Select Page

JE SUIS TOMBÉE AMOUREUSE D’UN OBSÉDÉ SEXUEL

JE SUIS TOMBÉE AMOUREUSE D’UN OBSÉDÉ SEXUEL

Tout a commencé un beau jour où il m’a invité sur Facebook. Il était charmant, beau parleur ou plutôt écrivain, et surtout respectueux. Son profil était intéressant et ses propos très séducteurs. Il était originaire du nord de la France. Nous nous sommes connus, appréciés, et vus plusieurs fois avant de tomber follement amoureux l’un de l’autre.

Avec le temps et les circonstances, j’ai découvert qu’il me mentait beaucoup et qu’il m’inventait des histoires que je découvrais ensuite imaginaires. On m’a même dit qu’on l’avait vu en compagnie d’autres femmes; ce qu’il niait totalement et moi je le croyais sans le décider puisque j’étais follement amoureuse et aveugle. Je ne voulais pas admettre ce que je découvrais. Je voulais ignorer les mensonges et les incohérences. Parfois, je les rendais positifs. J’ai même accepté de devenir sa fiancée avant de voir les démonstrations de ses perversités.

C’est à ce moment là que je commençais à ouvrir les yeux. Je découvre alors par hasard son inscription sur un site de charme dédié aux rencontres sexuelles. Ce n’était pas le seul. Il était inscrit sur plusieurs du même genre. Je l’ai découvert en fouillant son ordinateur au moment où il dormait. Le choc s’est accentué quand j’ai dû lire ses messages privés. C’étaient des propos pervers, des discussions comme jamais je n’en ai lues, des propositions indécentes et des désirs inimaginables. Ce n’était pas une simple infidélité, mais plus encore, une vraie maladie.

Je n’ai pas hésité à lui en parler et à dévoiler ma profonde déception. Il a évidemment remué ciel et terre pour tenter de me rassurer et de me convaincre que c’était juste un passe-temps pour lui, que rien n’était sérieux et qu’il ne passait jamais l’acte. Évidemment, je l’ai tout bonnement cru. Mon amour pour lui continuait de m’aveugler. Je refusais d’admettre une vérité incertaine.

Après quelques semaines de relation à distance, je suis partie le voir en France. C’est à ce moment là que je commençais à souffrir le martyre. Le monstre s’était enfin démasqué.

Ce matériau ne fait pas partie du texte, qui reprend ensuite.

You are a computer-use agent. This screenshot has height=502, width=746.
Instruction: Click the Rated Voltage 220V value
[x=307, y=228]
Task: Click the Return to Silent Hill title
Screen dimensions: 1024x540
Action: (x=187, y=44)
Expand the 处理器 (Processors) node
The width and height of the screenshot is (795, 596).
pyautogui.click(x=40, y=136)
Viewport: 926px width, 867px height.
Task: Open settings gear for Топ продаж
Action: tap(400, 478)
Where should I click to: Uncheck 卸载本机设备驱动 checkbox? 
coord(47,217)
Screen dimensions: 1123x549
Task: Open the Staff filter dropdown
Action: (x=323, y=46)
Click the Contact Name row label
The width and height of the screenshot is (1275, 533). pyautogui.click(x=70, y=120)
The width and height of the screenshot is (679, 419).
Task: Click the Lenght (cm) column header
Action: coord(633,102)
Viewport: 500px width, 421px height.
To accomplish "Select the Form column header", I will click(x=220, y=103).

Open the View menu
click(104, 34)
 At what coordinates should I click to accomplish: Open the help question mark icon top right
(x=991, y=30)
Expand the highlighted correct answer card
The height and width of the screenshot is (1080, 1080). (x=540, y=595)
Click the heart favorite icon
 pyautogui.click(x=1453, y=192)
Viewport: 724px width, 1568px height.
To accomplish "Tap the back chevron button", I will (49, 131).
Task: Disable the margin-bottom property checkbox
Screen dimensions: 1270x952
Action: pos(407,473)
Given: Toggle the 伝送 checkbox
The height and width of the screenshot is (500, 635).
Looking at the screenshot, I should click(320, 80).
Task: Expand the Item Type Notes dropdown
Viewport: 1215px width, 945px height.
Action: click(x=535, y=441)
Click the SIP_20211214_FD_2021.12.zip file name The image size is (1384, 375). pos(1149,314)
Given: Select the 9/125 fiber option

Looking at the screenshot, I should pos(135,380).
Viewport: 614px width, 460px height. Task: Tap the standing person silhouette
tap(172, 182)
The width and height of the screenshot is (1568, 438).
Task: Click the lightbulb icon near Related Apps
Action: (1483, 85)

Chaque jour des mensonges, des scénarios fictifs et un tas d’arguments pour justifier la présence des vêtements de femmes que je trouvais tous les jours en rentrant chez lui, d’objets sexuels bizarres bien cachés dans les placards et sous le lit, ainsi que la réception de plusieurs appels et messages en continu. De plus, la concierge qui m’avait beaucoup appréciée m’avait bien fait comprendre qu’il changeait de femmes comme il changeait de chaussettes.

Le choc était immense. J’avais décidé de le quitter. Il ne l’a pas accepté et faisait encore une fois tout pour m’inventer des histoires, mais cette fois-ci je ne voulais rien savoir. Mon amour pour lui se transformait en haine. Encore plus quand il m’a giflé en me sommant de rester à ses côtés. Enragée, je suis allée tout raconter à sa mère en me rappelant les paroles de la mienne qui n’arrêtait pas de le trouver louche et de me demander de faire attention. Consciencieuse, sa maman m’a avoué qu’il était atteint de schizophrénie et qu’il avait des tendances sexuelles perverses, en plus d’être un grand mythomane bien sûr. Je ne pensais dès lors qu’à rentrer au Maroc et à ne plus le revoir. Dès qu’il a appris ma décision, il a fondu en larmes en me suppliant à genoux de ne pas le quitter. Ile me disait qu’il était follement amoureux de moi en avouant que ce qu’il faisait était plus fort que lui. Il me disait aussi qu’il voulait m’épouser, avoir des enfants et finir sa vie avec moi. Il me répétait qu’il n’aimait que moi et me promettait qu’il allait changer, en vain. C’est alors qu’il devenait agressif d’un coup et commençait à me battre. Il a ensuite fermé la porte à clé pour m’empêcher de sortir. M’enfermant toute la nuit chez lui, il est sorti le lendemain en me laissant seule jusqu’à la fin de l’après-midi, la peur au ventre. Il était enfin revenu avec sa mère qui l’avait obligé de me laisser partir.

Je suis retournée au Maroc le cœur plein de tristesse et d’amertume, mais aussi soulagée d’avoir découvert sa face cachée avant de m’être engagée pour la vie. J’ai mis du temps à oublier cette peine mais vite compris que c’était une belle leçon de vie pour moi en espérant qu’elle le soit aussi pour toutes celles qui oseront tomber amoureuses d’un inconnu sur internet.